▸ **Extrait à lire**
────

On ne peut pas plaire à tout le monde. On peut même déplaire à beaucoup. C'est le cas de Bertrand Blier, dont le dernier film a suscité, lors de la projection de presse au festival de Cannes, des huées.

« Il faut être subversif, sinon ce n'est pas la peine de faire des films ! », dit l'auteur des « Valseuses » et de « Tenue de soirée ». La subversion, dans « les Côtelettes », n'est pourtant pas bien grande. Bon, les deux vieux messieurs à l'apparence respectable qu'incarnent avec délectation Philippe Noiret et Michel Bouquet, parlent de sexe avec un langage cru et joignent parfois le geste à la parole. Est-ce parce qu'ils sont vieux que cela doit choquer ? Blier s'emploie à démontrer le contraire. Il y a aussi un « Arabe » sur lequel s'abattent tous les clichés en cours, mais seul un politiquement correct imbécile (pléonasme ?) conduirait à s'en offusquer.

────

▸ **Défi**
Rédigez la suite du texte sur le film « les Côtelettes » en reprenant après sa dernière phrase.

────

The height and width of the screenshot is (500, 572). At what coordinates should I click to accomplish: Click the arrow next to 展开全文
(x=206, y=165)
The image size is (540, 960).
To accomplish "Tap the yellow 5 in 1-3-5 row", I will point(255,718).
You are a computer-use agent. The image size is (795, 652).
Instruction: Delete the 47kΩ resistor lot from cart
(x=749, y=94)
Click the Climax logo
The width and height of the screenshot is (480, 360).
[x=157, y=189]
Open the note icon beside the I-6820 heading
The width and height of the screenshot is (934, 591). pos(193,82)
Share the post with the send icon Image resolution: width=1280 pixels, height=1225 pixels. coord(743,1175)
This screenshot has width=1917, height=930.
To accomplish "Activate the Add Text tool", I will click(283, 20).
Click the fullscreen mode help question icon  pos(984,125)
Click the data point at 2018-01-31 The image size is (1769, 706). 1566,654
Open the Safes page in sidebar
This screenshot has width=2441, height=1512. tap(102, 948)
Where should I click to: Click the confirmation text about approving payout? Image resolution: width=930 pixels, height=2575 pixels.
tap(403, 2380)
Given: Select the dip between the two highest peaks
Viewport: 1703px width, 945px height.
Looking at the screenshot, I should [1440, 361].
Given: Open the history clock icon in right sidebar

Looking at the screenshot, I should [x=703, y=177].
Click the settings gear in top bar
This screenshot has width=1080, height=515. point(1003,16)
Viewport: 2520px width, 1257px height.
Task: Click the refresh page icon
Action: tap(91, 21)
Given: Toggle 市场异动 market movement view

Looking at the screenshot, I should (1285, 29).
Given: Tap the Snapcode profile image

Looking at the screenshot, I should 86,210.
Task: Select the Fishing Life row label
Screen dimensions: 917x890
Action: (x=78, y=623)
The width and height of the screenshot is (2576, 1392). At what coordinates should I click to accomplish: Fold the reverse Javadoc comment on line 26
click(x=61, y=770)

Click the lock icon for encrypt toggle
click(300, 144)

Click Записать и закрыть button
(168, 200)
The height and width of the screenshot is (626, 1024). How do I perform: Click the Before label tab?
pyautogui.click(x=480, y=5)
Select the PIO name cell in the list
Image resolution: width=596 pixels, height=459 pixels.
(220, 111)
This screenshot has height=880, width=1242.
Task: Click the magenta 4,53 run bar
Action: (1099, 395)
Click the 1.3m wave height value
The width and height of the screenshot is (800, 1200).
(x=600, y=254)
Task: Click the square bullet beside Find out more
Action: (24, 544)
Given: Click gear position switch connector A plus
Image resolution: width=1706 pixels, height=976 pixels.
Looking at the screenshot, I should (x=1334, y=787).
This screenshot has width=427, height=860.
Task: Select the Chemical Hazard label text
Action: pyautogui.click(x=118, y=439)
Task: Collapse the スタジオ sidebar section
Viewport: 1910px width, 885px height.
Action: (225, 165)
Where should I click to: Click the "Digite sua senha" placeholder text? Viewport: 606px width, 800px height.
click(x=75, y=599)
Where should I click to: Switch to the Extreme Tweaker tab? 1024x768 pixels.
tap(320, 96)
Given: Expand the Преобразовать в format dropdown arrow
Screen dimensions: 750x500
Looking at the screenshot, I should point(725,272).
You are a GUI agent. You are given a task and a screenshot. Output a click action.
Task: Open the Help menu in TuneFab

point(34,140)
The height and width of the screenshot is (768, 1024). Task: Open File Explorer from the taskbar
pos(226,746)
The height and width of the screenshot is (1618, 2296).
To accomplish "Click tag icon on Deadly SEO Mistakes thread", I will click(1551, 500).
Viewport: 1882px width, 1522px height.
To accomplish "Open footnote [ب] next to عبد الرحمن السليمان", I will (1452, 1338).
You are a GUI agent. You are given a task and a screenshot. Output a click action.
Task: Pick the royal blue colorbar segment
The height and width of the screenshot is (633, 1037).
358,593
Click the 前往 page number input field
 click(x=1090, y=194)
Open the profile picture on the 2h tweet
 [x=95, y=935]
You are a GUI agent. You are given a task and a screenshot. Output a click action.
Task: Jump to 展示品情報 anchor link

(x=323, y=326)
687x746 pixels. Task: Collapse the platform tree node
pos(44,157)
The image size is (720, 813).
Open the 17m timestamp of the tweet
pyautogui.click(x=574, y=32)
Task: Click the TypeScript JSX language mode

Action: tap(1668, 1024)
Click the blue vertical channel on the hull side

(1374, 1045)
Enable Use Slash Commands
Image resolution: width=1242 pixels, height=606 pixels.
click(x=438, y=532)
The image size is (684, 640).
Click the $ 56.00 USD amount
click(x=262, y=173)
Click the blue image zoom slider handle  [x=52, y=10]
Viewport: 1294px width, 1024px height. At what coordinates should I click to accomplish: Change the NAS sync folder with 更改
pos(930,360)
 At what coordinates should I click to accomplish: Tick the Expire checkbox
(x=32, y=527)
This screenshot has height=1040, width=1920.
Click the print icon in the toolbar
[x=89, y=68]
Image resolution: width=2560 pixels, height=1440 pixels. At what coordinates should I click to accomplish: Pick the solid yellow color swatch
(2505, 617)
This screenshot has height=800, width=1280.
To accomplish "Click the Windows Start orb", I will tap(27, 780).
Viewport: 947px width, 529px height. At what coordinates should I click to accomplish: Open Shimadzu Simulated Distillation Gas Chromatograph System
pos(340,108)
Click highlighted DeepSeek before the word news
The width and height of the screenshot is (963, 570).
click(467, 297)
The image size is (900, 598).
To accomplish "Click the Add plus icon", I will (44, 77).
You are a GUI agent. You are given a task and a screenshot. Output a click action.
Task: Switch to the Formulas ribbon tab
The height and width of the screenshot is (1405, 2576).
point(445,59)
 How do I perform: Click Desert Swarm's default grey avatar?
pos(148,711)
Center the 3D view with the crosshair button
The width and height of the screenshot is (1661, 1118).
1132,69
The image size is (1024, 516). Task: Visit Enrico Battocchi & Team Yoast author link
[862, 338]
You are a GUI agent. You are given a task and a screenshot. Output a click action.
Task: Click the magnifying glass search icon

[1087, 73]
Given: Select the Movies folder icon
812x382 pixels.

────

▸ **Résultat**
« Les Côtelettes », c'est la première pièce de théâtre écrite par Bertrand Blier qui, très vite, a eu envie de l'adapter au cinéma. Ce qui a pu se faire grâce à René Cleitman (Hachette Première), déjà producteur de « Tenue de soirée », et Luc Besson (Europa), qui ne produit pas que des « Taxi » et autres films pour ados plus ou moins incultes.
Loin du théâtre filmé, même si ses répliques restent sculptées avec précision, Blier a effectué une sorte de mise en abyme des situations, à la fois décrites par les dialogues et montrées avec un léger décalage. De l'appartement de Noiret, on saute dans une campagne sans aspérité ou à la boucherie où Bouquet achète les fameuses côtelettes.
Des vieux, donc. Plus que troublés par leur commune femme de ménage maghrébine (Farida Rahouadj). Et qui parviendraient presqu'à être heureux en sa compagnie, après quelques péripéties, si la mort ne s'en mêlait. La mort, c'est Catherine Samie, et on ne s'ennuie pas avec elle (elle n'a pas l'air de s'ennuyer non plus dans ce rôle).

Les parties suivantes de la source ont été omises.